The Minnie Stewart House is a mid-19th century house located at 1015 East Euclid Avenue, in Monmouth, Illinois. It was the site of the formation of women's fraternity Kappa Kappa Gamma. The house was added to the National Register of Historic Places on October 19, 1989.

== History ==
Judge James H. Stewart and his wife Isabella built the house near Monmouth, Illinois around 1864. Their daughter, Minnie Moore Stewart, was a student at the nearby Monmouth College. Minnie and five other students planned Kappa Kappa Gamma women's fraternity and wrote its constitution during meetings held in the house between 1869 and 1870. The fraternity was one of the first Greek organizations for women in the United States. Stewart served as the chapter's first president and first Grand President of the national fraternity. Kappa Kappa Gamma is still nationally prominent today.

The judge left the house to his son, William Stewart, who left it to his daughter, Lucretia Stewart Weir. Her daughter, Mary Weir Huff, moved into the house in 1939. When she died in 1988, she left the house to her sons, William Weir and Albert Weir. They sold the house to the Kappa Kappa Gamma fraternity in September 1989.

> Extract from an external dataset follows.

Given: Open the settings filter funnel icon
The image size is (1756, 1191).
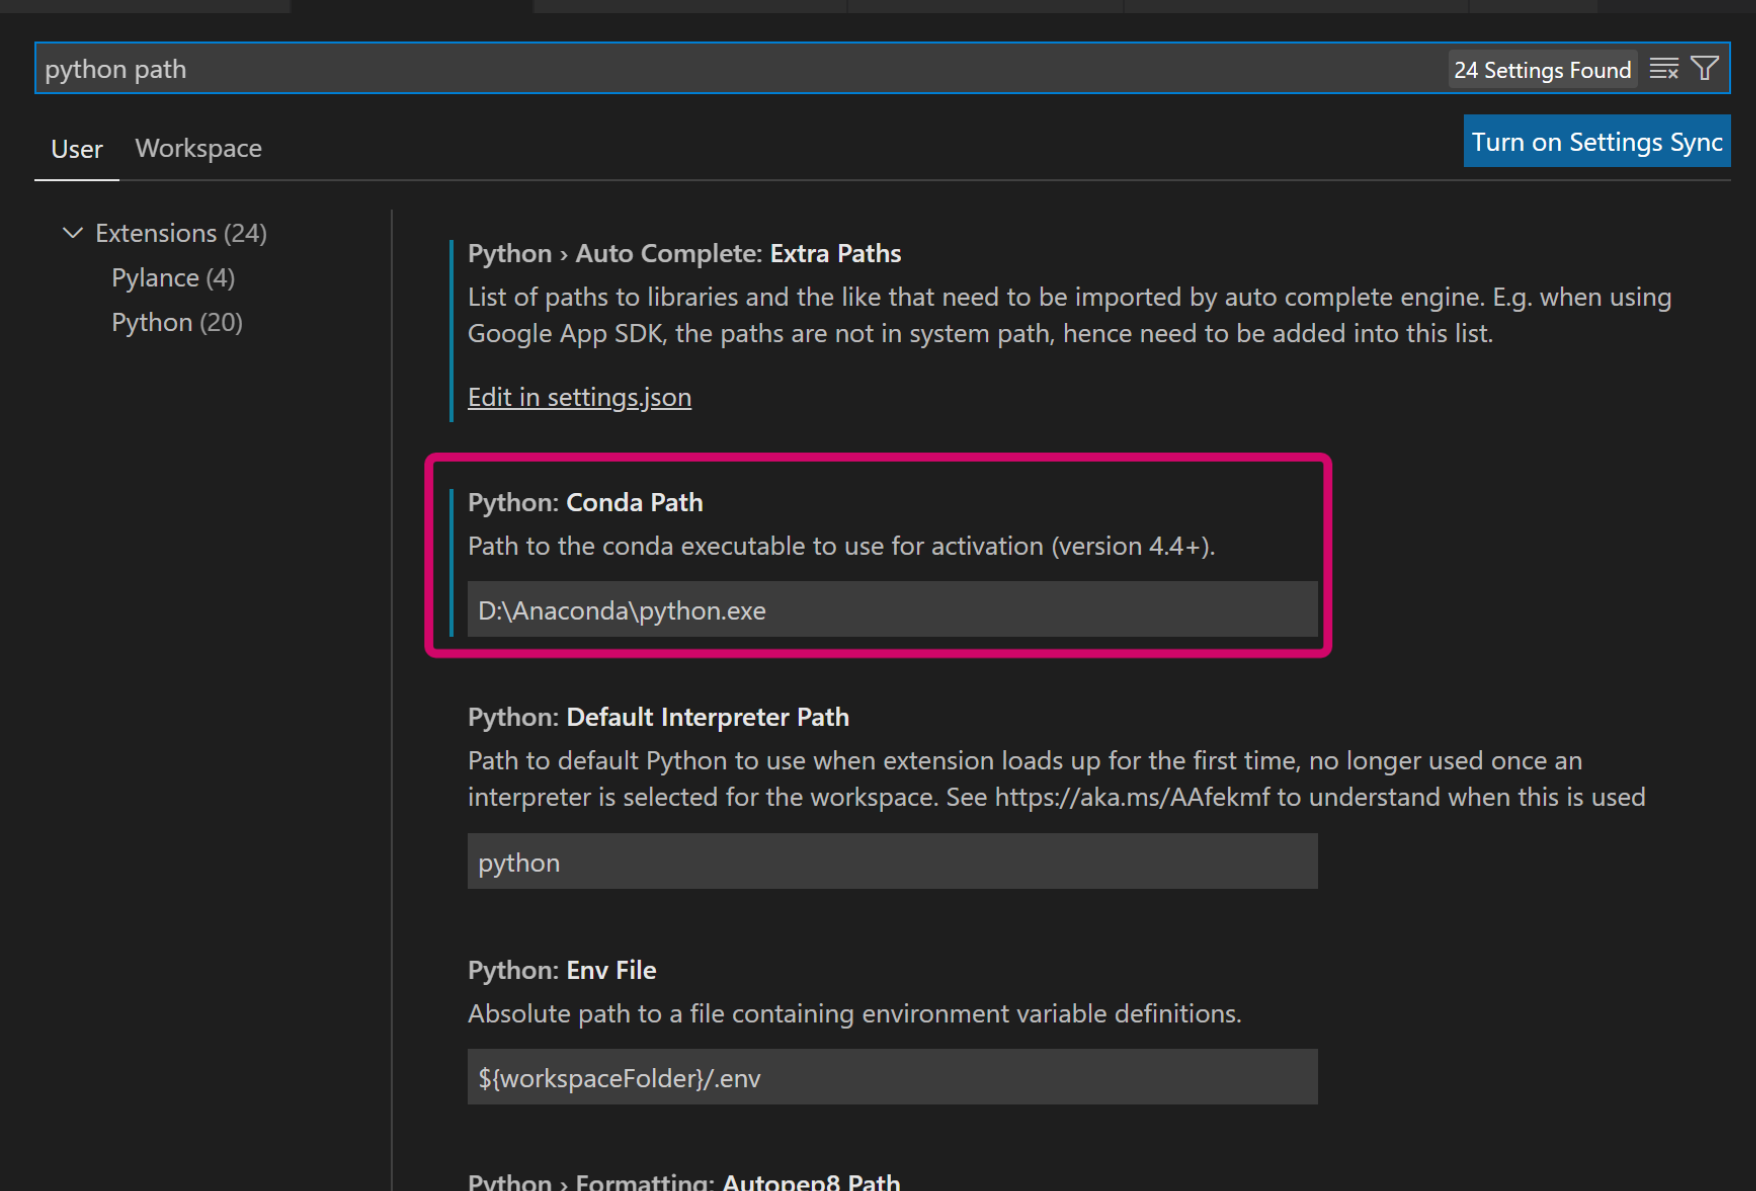Looking at the screenshot, I should [x=1705, y=69].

The Kappa Kappa Gamma Foundation operates the house as a historic house museum, with the downstairs rooms furnished in a Victorian style. The house was added to the National Register of Historic Places on October 19, 1989.

==Architecture==
The Minnie Steward House is a two-story white frame structure located at 1015 E. Euclid Avenue. It was built around 1864 and originally consisted of a central two-story house with a one-story wing and a secondary utility building. Later, two-story wings were added to the east and west. It is in the Italianate style.